UFC President Dana White

After witnessing countless MMA cards get stung by the injury bug last year, UFC president Dana White has become an expert at adjusting on the fly. During Saturday’s UFC 126 post-fight press conference, White revealed how he determined budding superstar Jon Jones earned next dibs at Mauricio “Shogun” Rua’s light heavyweight title.

“I don’t know if you saw, but earlier we told Shogun that, ‘Listen, if this kid wins, we want to put him in there for the fight [with you at UFC 128],'” White said of his conversation with the Brazilian. “We talked for a while about it.

“Right before Jones and [Ryan] Bader came out, him and his team accepted the fight.”

The decision not only presented the 23-year-old with the chance of a lifetime, but perhaps more importantly, the opportunity to fulfill the G.O.A.T. destiny the tarot cards predicted many moons ago.

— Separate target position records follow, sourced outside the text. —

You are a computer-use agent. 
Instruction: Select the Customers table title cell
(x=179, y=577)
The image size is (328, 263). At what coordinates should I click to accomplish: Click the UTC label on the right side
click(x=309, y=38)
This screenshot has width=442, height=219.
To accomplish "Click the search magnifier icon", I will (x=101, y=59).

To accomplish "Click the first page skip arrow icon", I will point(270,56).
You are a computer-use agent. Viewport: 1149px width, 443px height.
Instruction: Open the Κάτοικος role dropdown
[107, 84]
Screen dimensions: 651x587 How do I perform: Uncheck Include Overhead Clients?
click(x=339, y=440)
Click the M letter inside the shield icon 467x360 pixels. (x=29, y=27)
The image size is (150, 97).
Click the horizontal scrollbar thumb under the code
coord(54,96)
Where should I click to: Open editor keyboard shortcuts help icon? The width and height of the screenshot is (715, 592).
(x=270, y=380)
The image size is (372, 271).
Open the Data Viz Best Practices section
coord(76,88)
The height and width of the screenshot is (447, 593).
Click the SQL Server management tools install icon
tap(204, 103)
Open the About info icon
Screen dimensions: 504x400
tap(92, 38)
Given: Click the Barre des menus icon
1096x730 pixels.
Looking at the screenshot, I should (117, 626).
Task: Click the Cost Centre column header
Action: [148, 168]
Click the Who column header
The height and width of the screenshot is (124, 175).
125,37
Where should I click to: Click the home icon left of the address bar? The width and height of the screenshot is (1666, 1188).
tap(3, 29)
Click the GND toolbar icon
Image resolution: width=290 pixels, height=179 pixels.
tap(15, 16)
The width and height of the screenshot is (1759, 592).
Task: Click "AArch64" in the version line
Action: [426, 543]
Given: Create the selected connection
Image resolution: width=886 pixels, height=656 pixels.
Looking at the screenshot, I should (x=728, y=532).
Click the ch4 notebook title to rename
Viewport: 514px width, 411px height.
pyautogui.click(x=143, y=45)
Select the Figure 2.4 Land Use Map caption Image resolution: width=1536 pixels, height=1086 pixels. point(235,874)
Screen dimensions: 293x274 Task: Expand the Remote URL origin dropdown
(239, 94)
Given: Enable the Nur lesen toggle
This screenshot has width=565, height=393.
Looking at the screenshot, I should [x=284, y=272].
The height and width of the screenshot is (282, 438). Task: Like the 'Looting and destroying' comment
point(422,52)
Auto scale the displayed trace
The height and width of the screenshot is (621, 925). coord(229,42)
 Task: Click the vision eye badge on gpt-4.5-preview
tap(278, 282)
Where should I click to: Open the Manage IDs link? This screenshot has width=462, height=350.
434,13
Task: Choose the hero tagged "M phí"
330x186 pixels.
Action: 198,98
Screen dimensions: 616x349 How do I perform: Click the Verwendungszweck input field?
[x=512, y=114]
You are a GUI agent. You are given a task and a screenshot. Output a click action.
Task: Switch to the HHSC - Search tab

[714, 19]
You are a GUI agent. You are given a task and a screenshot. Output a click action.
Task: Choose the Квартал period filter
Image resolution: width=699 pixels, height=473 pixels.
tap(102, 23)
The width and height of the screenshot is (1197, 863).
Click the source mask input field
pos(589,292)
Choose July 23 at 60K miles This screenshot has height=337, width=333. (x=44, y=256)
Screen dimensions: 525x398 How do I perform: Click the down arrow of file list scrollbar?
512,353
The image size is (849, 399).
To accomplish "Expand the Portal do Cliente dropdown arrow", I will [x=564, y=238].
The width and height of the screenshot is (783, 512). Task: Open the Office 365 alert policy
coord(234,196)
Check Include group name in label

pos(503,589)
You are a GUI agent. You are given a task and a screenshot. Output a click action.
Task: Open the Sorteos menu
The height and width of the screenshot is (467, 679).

For obvious reasons, White has slow-played Jones’ skyrocketing career. “Bones” is special, perhaps a once-in-a-generation type of fighter.

Bader represented the toughest test Jones had taken through 13 professional bouts. The way the man-child manhandled “Darth” to hand him his first professional blemish reaffirmed White’s choice. However, it wasn’t because Jones knew what was at stake prior to entering the cage on Saturday night.

“This kid has enough pressure already,” White said of his tight-lipped plan. “He’s going into this big fight with Bader. You don’t want to sit there and go, ‘Hey, if you win this fight, how would you like to fight Shogun?”

“This whole thing just sort of played out. It literally played out beside the Octagon right before Bader and Jones walked out.”

Although Jones’ fate was predetermined with a win, Bader wouldn’t have been offered the five-round affair had he overcome his 2-to-1 underdog status. When asked what Plan B was if the long shot had shocked the world, MMA’s ultimate big boss admitted his options were limited to one.

“There was not [a back-up plan],” White admitted.